This ability to meld and integrate the competencies was also rein- forced in a recent blog, The Unexpected Path to Creative Breakthroughs, by Tim Brown, CEO of IDEO, an innovation and design firm. He reminds us to avoid the pressure to define ourselves as either humanities people or science people, either artists or geeks, or either intuitive or analytical types but to embrace both sides. He recounts examples from history—Leonardo da Vinci, Frank Gehry, and Steve Jobs—as people who reached across the divide of the arts and sciences as the starting point for bold innovation (Brown, 2015).
In the United States, the CCSS is another vehicle for building clarity of learning goals as they bring a common language and, if implemented effectively, a consistency of practice. One of our colleagues in the new pedagogies work has described the relationship between CCSS and NPDL in the following way: The CCSS outcomes dovetail well with those of the NPDL. One of the hallmark features of the CCSS is the opportunity for students to build knowledge about the world and other disciplines through text rather than their teacher. This process requires students to be able to read closely, think deeply, and learn independently. It shifts the role of the teacher from the keeper of knowledge to an activator of deep, meaningful learning. This represents a profound shift in instruction; rather than passively receiving knowledge and facts, students are expected to actively participate in their own education, independently applying their skills and knowledge. Essentially, teachers and students become partners in the learning process. The CCSS has the potential to provide clarity of learning goals (the “what”). The weakness of the CCSS is that in its current form, it does not provide the “how” for transforming the teaching and learning process. The NPDL and the CCSS are aligned in targeting the same learning competencies (the 6Cs), and they provide important insights on the “how.” Using cutting-edge, innovative instructional strategies, teachers empower students to develop strong critical thinking skills such as interpretation, analysis, synthesis, and evaluation. Students will not only be able to think deeply and independently but also be able to articulate the “why” behind their learning. Students are stretched to use concepts rather than simply memorize them. Further, these strategies are based on the belief that if students are to flourish in the 21st century, they must take an active role in their own education (Hamilton, personal communication, November 2014).

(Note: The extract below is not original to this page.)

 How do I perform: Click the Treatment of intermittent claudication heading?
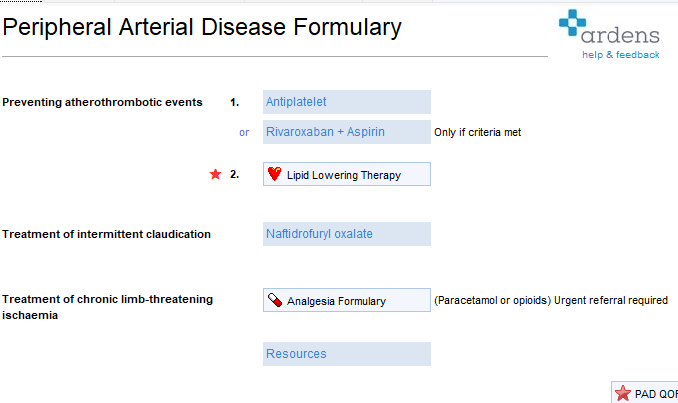106,234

It is clear that educators, businesses, and parents recognize that the traditional basics are not sufficient and that future generations need also the 6Cs if they are to thrive. What is critical for schools, districts, and education systems is not just defining the deep learning competencies but identifying their interrelationships, practices that foster progression in their development, and ways to cultivate and share those practices with consistency for all learners.
Build Precision in Pedagogy
Schools and districts that make sustained improvement in learning for all students develop explicit frameworks or models to guide the learning process. This instructional guidance system (Bryk, Bender Sebring, Allensworth, Luppescu, & Easton, 2010) is crucial because it represents the “black box” of implementation. The history of education is heavily weighted toward lofty goals and outcomes (usually poorly assessed) but weak on pedagogy. Our Coherence Framework makes pedagogical precision a priority and a driving force.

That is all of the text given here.